======== DATASET RECORDS

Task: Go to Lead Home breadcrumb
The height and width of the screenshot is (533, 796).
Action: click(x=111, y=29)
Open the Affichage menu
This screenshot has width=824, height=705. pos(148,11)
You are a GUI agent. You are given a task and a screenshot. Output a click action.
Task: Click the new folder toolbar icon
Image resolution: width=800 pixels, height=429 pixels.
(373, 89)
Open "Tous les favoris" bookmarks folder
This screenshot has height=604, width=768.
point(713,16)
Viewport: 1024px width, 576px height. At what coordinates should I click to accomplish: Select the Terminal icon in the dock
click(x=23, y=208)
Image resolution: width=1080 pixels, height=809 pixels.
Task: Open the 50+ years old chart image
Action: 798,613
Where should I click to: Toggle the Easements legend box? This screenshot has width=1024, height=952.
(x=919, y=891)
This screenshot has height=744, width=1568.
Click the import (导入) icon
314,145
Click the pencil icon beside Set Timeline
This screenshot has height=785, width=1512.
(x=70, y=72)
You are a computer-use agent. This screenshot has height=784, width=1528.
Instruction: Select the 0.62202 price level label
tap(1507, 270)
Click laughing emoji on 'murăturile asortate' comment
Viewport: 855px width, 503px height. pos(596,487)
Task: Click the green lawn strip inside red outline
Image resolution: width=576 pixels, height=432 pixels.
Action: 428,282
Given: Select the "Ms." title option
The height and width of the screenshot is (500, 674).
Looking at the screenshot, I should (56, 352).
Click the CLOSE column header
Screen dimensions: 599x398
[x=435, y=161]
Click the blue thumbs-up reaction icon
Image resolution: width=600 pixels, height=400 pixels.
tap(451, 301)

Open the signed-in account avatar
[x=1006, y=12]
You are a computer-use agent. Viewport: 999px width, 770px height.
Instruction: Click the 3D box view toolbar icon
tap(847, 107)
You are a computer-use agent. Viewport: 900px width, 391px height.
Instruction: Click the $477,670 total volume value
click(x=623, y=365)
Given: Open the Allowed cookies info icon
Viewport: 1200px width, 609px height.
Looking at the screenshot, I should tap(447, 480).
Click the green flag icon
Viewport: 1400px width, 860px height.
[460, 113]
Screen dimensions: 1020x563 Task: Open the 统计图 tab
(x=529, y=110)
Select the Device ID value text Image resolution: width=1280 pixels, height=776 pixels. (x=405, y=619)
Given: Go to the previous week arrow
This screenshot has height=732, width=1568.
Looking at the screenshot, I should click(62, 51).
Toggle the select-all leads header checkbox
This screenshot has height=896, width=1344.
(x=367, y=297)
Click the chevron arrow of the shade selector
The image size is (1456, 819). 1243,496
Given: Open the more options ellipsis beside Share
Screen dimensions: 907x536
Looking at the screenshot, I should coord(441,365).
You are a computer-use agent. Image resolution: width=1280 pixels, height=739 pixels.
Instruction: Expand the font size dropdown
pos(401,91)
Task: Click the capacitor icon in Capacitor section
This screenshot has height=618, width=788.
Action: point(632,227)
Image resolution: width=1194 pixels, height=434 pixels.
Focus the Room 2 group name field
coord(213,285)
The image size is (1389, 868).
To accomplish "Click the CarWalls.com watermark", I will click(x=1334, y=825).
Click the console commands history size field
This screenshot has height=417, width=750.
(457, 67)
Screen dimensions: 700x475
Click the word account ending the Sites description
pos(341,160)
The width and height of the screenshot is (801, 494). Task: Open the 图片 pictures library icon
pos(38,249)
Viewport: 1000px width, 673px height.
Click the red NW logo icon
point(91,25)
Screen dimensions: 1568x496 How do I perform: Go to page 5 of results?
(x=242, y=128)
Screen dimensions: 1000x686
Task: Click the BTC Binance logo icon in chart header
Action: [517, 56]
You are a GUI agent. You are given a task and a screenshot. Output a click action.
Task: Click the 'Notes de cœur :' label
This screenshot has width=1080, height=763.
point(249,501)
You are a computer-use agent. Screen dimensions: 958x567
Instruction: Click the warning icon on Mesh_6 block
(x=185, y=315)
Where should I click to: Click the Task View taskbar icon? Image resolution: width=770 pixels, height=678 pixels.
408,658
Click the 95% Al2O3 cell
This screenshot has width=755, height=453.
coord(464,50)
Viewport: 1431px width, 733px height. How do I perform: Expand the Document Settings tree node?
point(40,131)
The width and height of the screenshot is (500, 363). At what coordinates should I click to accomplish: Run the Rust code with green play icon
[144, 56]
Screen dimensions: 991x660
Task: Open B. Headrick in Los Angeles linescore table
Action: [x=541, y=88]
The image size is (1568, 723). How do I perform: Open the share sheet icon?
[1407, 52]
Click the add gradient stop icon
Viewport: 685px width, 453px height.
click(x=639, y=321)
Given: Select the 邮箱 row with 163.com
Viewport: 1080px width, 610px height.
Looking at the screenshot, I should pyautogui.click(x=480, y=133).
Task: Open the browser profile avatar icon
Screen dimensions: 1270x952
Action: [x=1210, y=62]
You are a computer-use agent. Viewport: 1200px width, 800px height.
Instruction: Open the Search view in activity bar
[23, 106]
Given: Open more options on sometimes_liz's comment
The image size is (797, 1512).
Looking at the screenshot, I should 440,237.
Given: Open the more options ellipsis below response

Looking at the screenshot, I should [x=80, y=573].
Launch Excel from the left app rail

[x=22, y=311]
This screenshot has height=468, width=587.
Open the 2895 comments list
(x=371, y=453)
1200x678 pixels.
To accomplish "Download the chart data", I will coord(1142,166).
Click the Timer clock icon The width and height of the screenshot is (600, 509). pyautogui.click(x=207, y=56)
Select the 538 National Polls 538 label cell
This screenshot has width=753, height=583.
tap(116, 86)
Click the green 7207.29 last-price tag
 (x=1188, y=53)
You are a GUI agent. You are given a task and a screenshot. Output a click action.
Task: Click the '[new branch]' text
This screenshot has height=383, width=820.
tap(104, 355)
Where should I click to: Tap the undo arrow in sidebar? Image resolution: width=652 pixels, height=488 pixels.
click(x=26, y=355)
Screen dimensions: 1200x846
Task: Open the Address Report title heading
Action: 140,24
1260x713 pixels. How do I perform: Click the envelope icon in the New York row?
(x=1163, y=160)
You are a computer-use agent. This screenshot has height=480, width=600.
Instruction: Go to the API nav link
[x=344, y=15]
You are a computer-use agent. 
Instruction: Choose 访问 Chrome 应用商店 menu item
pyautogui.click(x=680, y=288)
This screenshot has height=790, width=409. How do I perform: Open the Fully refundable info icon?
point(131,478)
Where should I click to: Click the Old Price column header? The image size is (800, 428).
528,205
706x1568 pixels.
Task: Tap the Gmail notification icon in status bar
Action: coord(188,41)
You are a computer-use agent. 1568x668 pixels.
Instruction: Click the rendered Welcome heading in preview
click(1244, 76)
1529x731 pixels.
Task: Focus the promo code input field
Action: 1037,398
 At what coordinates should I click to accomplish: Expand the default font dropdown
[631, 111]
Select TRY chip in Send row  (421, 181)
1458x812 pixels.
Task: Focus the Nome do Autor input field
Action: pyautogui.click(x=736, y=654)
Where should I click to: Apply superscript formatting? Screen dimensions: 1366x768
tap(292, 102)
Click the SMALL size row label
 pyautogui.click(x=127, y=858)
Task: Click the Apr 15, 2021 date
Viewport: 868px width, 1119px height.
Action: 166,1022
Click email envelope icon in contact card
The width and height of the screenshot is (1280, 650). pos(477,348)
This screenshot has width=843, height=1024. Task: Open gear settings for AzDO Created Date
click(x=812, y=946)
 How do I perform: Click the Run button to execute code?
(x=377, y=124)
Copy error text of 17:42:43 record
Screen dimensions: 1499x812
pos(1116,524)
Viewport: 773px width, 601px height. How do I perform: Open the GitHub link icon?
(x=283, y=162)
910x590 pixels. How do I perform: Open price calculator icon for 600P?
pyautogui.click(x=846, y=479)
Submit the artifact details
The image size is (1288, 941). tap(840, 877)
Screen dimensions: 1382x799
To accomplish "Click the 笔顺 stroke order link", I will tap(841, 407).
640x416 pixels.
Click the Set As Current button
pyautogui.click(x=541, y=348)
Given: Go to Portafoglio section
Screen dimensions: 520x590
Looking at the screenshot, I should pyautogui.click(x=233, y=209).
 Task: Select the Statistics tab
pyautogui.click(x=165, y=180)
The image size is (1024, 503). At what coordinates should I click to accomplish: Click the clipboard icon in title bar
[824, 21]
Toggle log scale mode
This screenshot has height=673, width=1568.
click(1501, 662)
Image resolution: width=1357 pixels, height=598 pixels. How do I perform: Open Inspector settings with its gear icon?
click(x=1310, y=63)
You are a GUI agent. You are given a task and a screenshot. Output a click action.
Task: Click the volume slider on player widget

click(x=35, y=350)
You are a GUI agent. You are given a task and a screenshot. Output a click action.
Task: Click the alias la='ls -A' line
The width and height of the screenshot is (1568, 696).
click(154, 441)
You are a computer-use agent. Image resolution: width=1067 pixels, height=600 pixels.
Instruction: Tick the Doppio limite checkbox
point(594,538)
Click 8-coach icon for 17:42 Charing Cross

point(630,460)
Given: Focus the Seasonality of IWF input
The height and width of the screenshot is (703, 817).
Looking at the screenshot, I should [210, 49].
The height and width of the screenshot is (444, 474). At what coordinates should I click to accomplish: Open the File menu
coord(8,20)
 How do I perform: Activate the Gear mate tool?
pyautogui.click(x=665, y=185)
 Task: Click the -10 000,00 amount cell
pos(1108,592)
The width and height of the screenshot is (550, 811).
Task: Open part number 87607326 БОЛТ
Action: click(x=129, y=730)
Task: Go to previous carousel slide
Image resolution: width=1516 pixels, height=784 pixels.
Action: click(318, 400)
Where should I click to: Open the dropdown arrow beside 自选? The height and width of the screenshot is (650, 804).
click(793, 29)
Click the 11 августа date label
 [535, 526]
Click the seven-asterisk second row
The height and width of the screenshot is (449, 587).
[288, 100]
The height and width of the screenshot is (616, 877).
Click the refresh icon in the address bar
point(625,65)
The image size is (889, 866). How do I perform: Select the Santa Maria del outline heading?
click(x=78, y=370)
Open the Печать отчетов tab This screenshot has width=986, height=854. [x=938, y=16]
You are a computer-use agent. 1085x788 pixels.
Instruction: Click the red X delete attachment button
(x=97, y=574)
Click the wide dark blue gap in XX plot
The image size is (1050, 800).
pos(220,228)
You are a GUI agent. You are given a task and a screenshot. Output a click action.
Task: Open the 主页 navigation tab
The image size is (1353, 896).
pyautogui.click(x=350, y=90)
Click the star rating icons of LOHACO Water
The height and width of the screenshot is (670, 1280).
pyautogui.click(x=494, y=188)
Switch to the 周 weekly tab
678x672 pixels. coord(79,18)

================

• [REQUIRED ACTION]: Please output exactly the lines between the one holding "Instruction: Tick the Doppio limite checkbox" and the one holding "The height and width of the screenshot is (616, 877)." in the records above, inclusive, and nothing more.

• [ANSWER BELOW]:
Instruction: Tick the Doppio limite checkbox
point(594,538)
Click 8-coach icon for 17:42 Charing Cross

point(630,460)
Given: Focus the Seasonality of IWF input
The height and width of the screenshot is (703, 817).
Looking at the screenshot, I should [210, 49].
The height and width of the screenshot is (444, 474). At what coordinates should I click to accomplish: Open the File menu
coord(8,20)
 How do I perform: Activate the Gear mate tool?
pyautogui.click(x=665, y=185)
 Task: Click the -10 000,00 amount cell
pos(1108,592)
The width and height of the screenshot is (550, 811).
Task: Open part number 87607326 БОЛТ
Action: click(x=129, y=730)
Task: Go to previous carousel slide
Image resolution: width=1516 pixels, height=784 pixels.
Action: click(318, 400)
Where should I click to: Open the dropdown arrow beside 自选? The height and width of the screenshot is (650, 804).
click(793, 29)
Click the 11 августа date label
 [535, 526]
Click the seven-asterisk second row
The height and width of the screenshot is (449, 587).
[288, 100]
The height and width of the screenshot is (616, 877).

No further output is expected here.